[Stored data entries]
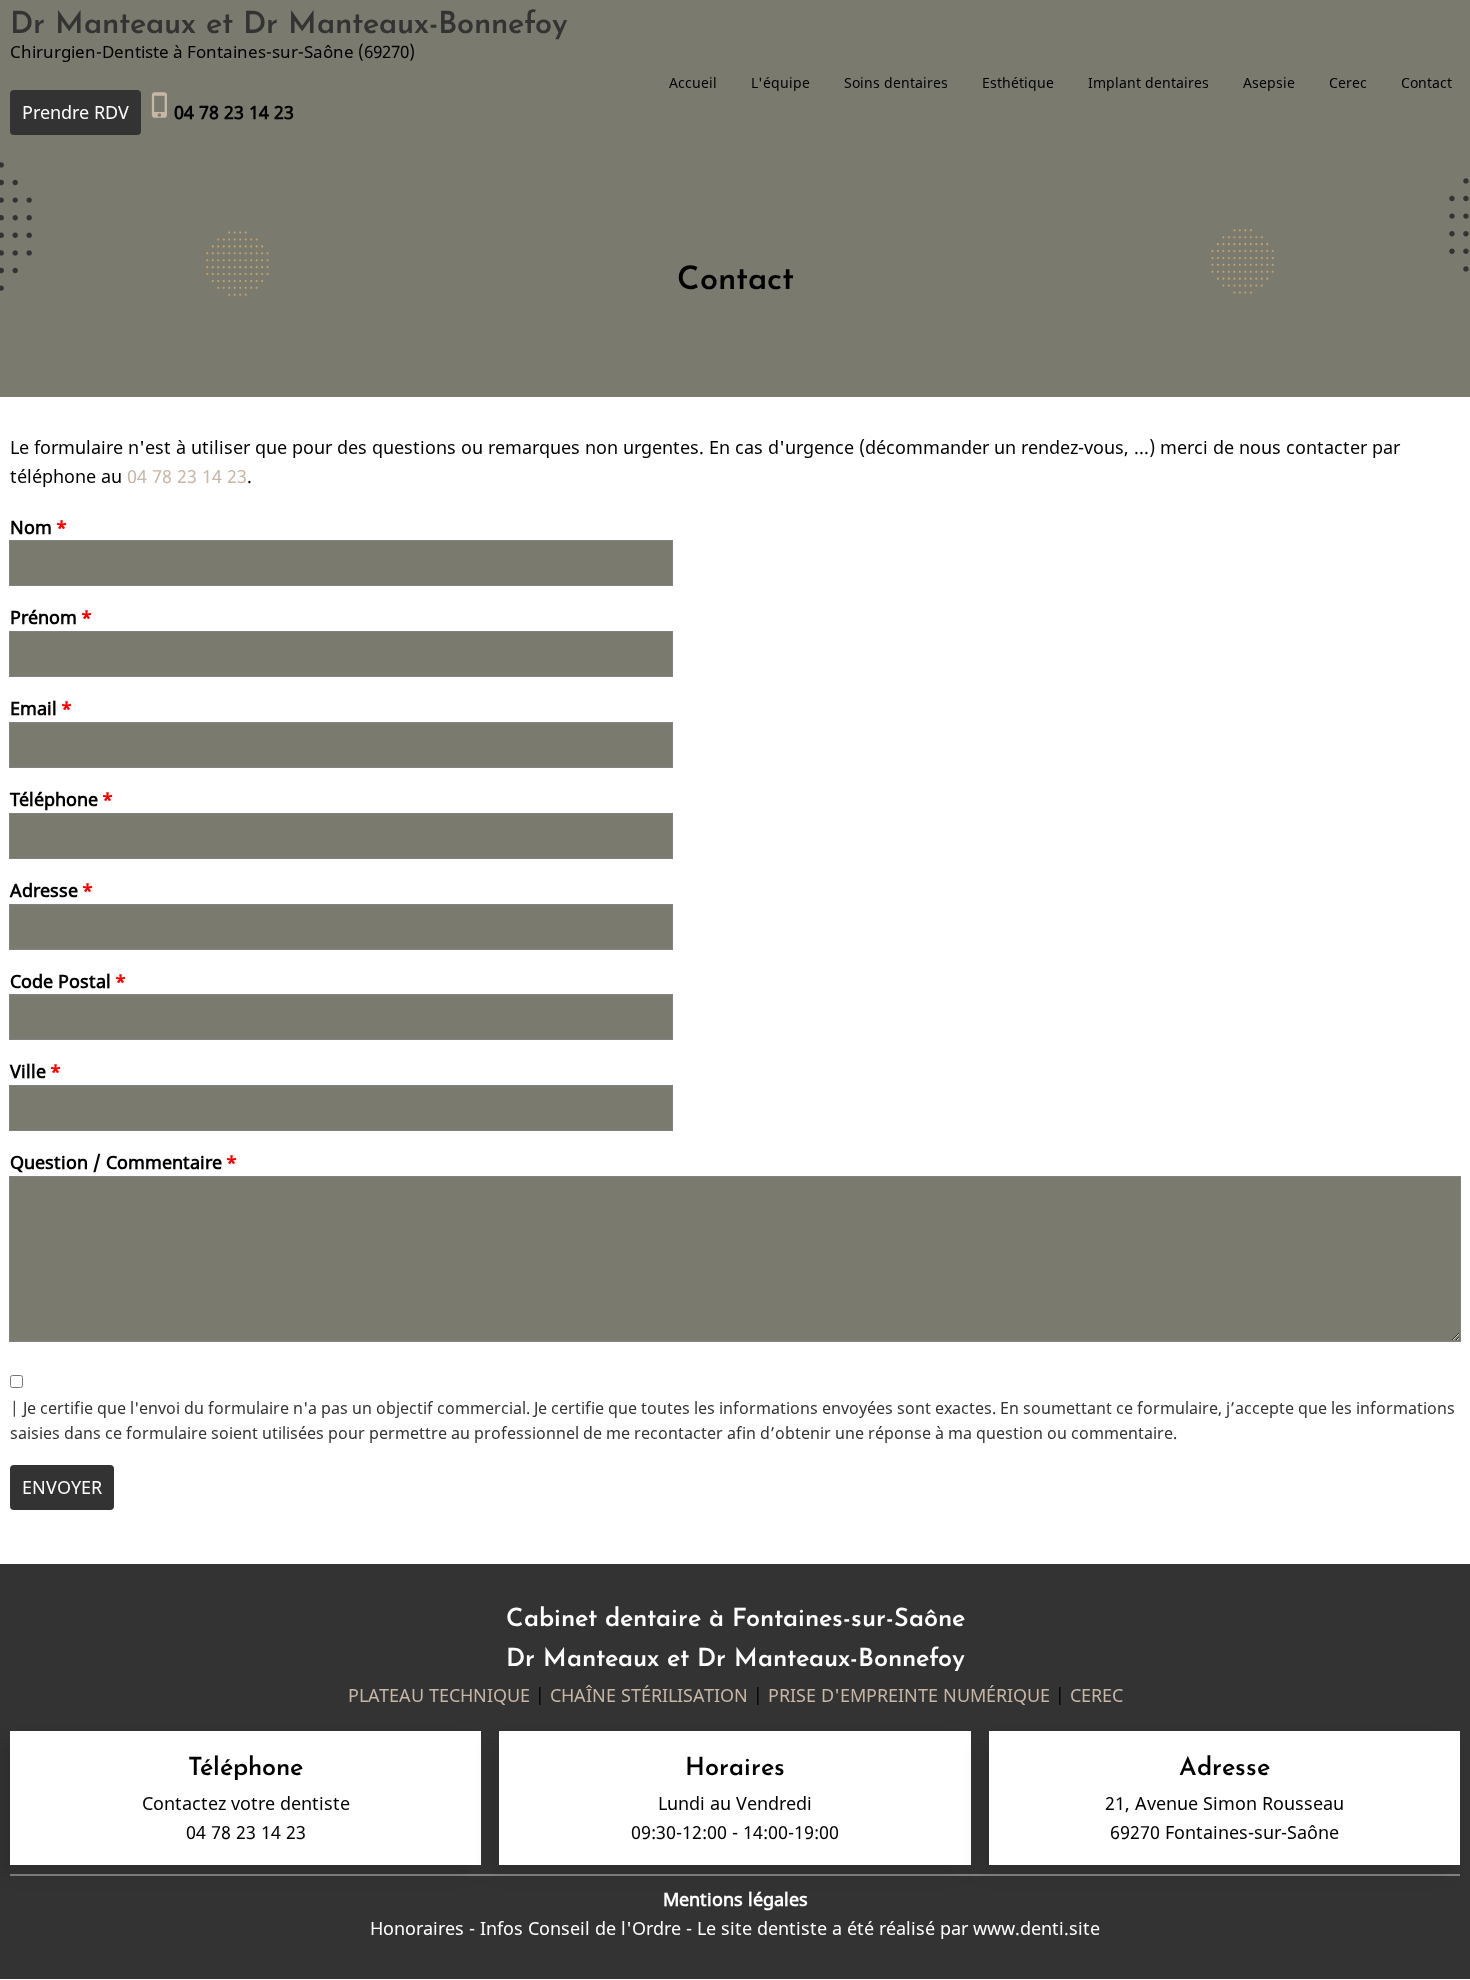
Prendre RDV (75, 112)
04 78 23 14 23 (187, 476)
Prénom (43, 617)
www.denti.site (1036, 1928)
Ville (28, 1071)
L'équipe (780, 82)
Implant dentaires (1148, 82)
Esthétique (1018, 82)
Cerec (1348, 82)
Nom (31, 527)
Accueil (693, 82)
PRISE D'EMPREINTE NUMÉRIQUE (909, 1695)
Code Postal (60, 981)
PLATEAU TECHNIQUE (439, 1695)
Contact (1426, 82)
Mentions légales (735, 1899)
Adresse (44, 890)
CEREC (1096, 1695)
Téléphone (54, 799)
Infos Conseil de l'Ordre (580, 1928)
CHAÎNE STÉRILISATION (649, 1695)
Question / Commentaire (116, 1162)
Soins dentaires (896, 82)
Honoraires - (425, 1928)
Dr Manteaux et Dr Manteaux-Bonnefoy (289, 25)
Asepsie (1269, 82)
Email (33, 708)
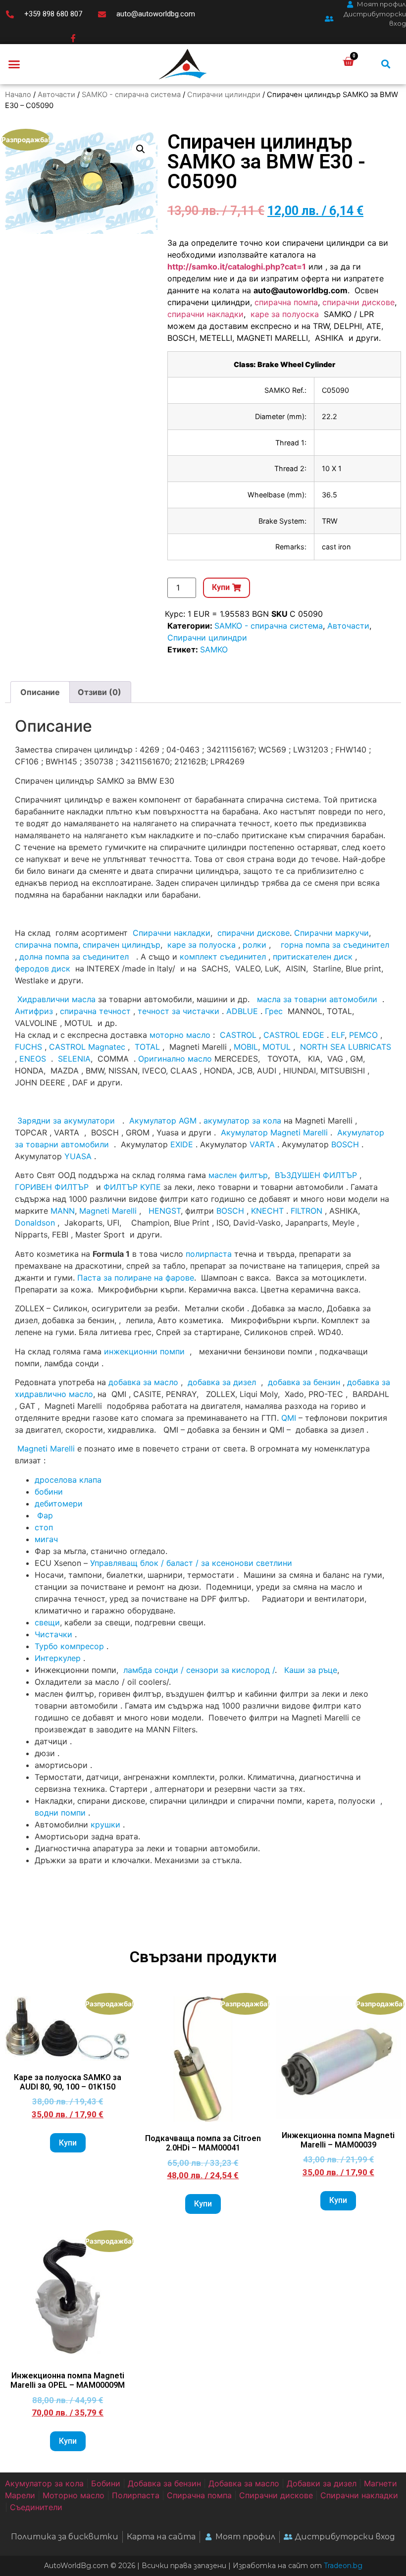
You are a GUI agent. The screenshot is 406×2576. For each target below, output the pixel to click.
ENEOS (32, 1059)
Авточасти (56, 94)
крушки (105, 1824)
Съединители (36, 2507)
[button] (14, 64)
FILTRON (306, 1211)
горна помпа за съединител (335, 945)
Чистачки (53, 1634)
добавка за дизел (222, 1382)
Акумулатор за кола (44, 2483)
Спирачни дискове (276, 2495)
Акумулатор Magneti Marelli (274, 1132)
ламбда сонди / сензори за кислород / (198, 1670)
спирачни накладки (205, 314)
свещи (47, 1622)
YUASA (78, 1156)
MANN (63, 1211)
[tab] (40, 692)
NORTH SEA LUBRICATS (345, 1047)
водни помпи (60, 1813)
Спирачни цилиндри (223, 94)
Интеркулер (58, 1658)
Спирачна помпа (199, 2495)
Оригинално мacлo (175, 1059)
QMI (288, 1418)
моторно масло (180, 1035)
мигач (46, 1539)
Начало (18, 94)
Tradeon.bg (343, 2565)
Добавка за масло (243, 2483)
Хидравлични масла (56, 999)
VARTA (262, 1144)
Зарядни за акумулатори (67, 1121)
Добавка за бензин (164, 2483)
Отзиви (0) (99, 692)
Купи (68, 2142)
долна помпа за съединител (74, 957)
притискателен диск (313, 957)
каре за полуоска (286, 314)
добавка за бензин (304, 1382)
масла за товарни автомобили (317, 999)
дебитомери (59, 1503)
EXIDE (181, 1144)
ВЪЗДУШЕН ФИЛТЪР (316, 1175)
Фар (45, 1515)
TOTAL (147, 1047)
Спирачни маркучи (331, 933)
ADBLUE (242, 1011)
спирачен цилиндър (121, 945)
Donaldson (35, 1223)
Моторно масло (73, 2495)
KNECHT (267, 1211)
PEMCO (363, 1035)
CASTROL (238, 1035)
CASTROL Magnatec (87, 1047)
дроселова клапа (68, 1480)
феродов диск (42, 968)
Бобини (105, 2483)
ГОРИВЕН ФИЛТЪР (52, 1187)
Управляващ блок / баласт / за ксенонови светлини (191, 1563)
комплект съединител (223, 957)
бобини (49, 1492)
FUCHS (28, 1047)
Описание (40, 692)
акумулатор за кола (242, 1121)
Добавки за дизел (321, 2483)
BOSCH (345, 1144)
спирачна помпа (286, 302)
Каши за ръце (309, 1670)
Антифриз (34, 1011)
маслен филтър (238, 1175)
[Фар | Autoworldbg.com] (36, 1515)
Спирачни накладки (171, 933)
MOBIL (246, 1047)
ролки (254, 945)
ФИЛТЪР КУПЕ (132, 1187)
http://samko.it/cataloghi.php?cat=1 (236, 266)
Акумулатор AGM (163, 1121)
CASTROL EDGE (293, 1035)
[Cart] (348, 61)
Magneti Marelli (108, 1211)
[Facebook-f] (73, 38)
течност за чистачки (178, 1011)
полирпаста (209, 1254)
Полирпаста (135, 2495)
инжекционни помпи (144, 1351)
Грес (274, 1011)
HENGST (165, 1211)
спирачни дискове (358, 302)
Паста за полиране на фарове (135, 1278)
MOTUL (276, 1047)
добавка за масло (143, 1382)
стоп (44, 1527)
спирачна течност (95, 1011)
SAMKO (214, 649)
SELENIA (74, 1059)
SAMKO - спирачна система (131, 94)
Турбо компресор (69, 1646)
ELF (338, 1035)
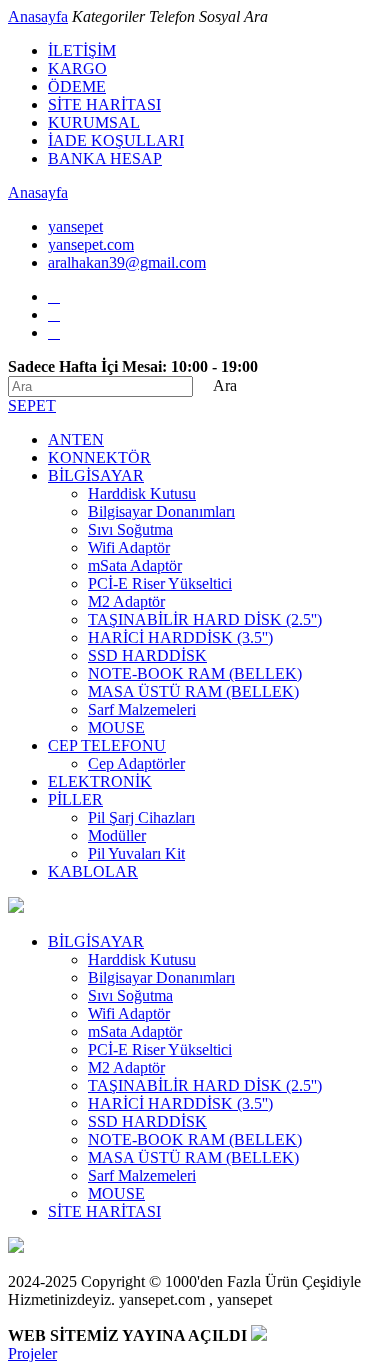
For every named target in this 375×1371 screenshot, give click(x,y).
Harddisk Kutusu (142, 493)
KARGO (77, 68)
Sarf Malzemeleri (142, 709)
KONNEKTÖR (99, 457)
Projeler (32, 1353)
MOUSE (116, 727)
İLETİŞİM (82, 50)
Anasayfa (38, 16)
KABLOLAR (93, 871)
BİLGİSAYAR (96, 475)
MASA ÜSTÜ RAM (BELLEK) (193, 691)
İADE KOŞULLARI (116, 140)
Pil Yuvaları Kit (136, 853)
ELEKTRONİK (100, 781)
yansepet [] (75, 226)
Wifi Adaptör (129, 547)
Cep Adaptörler (136, 763)
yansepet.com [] (91, 244)
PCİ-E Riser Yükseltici (160, 583)
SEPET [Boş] (32, 405)
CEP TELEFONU (107, 745)
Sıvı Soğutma (130, 529)
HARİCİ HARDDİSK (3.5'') (180, 637)
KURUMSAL (94, 122)
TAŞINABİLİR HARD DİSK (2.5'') (205, 619)
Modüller (117, 835)
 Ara (217, 385)
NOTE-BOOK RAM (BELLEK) (195, 673)
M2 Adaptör (126, 601)
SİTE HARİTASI (104, 104)
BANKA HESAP (105, 158)
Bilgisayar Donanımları (161, 511)
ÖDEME (77, 86)
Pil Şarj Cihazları (141, 817)
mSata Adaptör (135, 565)
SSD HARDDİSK (147, 655)
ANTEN (76, 439)
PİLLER (75, 799)
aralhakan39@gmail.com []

→ Task to carry out
A faithful copy of the lines from the line containing "ELEKTRONİK (100, 781)" to the end of the data should be set down, both ends included, and nothing more.

→ Task output
ELEKTRONİK (100, 781)
yansepet [] (75, 226)
Wifi Adaptör (129, 547)
Cep Adaptörler (136, 763)
yansepet.com [] (91, 244)
PCİ-E Riser Yükseltici (160, 583)
SEPET [Boş] (32, 405)
CEP TELEFONU (107, 745)
Sıvı Soğutma (130, 529)
HARİCİ HARDDİSK (3.5'') (180, 637)
KURUMSAL (94, 122)
TAŞINABİLİR HARD DİSK (2.5'') (205, 619)
Modüller (117, 835)
 Ara (217, 385)
NOTE-BOOK RAM (BELLEK) (195, 673)
M2 Adaptör (126, 601)
SİTE HARİTASI (104, 104)
BANKA HESAP (105, 158)
Bilgisayar Donanımları (161, 511)
ÖDEME (77, 86)
Pil Şarj Cihazları (141, 817)
mSata Adaptör (135, 565)
SSD HARDDİSK (147, 655)
ANTEN (76, 439)
PİLLER (75, 799)
aralhakan39@gmail.com []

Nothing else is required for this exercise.